Syphilis is an infectious disease caused by Treponema pallidum. The disease is transmitted by contact.
If untreated, syphilis can pass through four stages: primary, secondary, latent and late. The first two stages are contagious. These four stages are discussed under their separate headings.
Standard tests of syphilis include the VDRL (venereal diseases reference laboratory test) and the RPR (rapid plasma reagent test).
The VDRL is usually positive by six weeks. Some cases with primary chancre will be negative because of this delay. The VDRL is almost always positive in secondary syphilis. The VDRL can continue to be reactive for years in spite of adequate treatment.

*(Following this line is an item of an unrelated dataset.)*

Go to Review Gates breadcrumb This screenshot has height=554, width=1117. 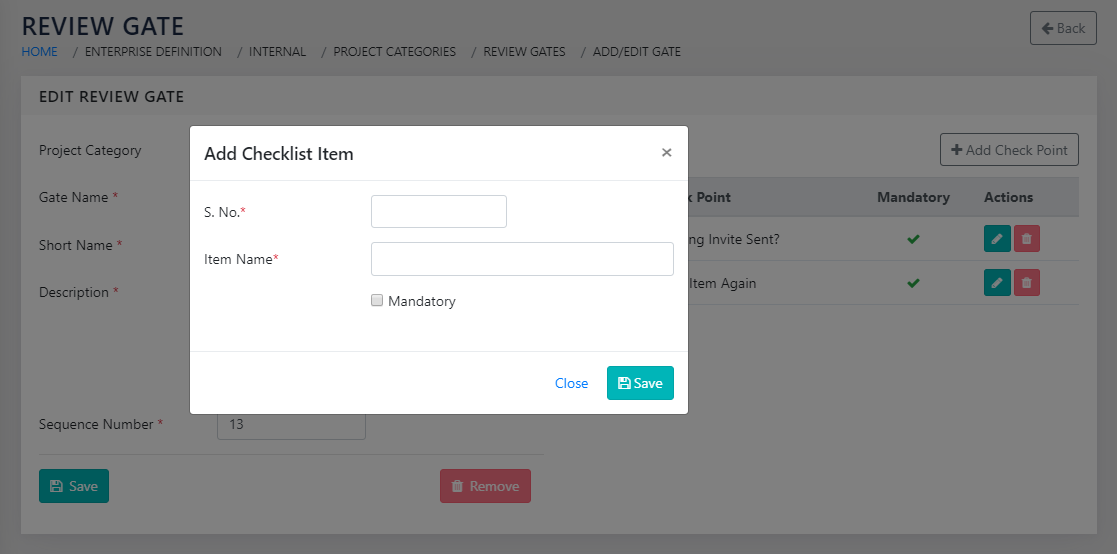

The FTA/ABS (fluorescent treponemal antibody/absorption test) becomes positive earlier than most other treponemal antibody tests. Biologic false positive reactions can occur in some patients with collagen vascular disease.
- Primary, secondary, and latent infections of not more than two years duration, should be treated with benzathine penicillin G 2.4 million units IM or aqueous procaine penicillin G 600,000 units IM daily for ten days. Tetracycline or erythromycin 500 mg four times daily for 15 days can also be effective.
- Late latent (more than 2 years), and tertiary syphilis are treated with benzathine penicillin G 2.4 million units weekly for three weeks or aqueous procaine penicillin G 600,000 units daily for 15 days.
- For neural or cardiovascular syphilis, the treatment is extended to 20 days.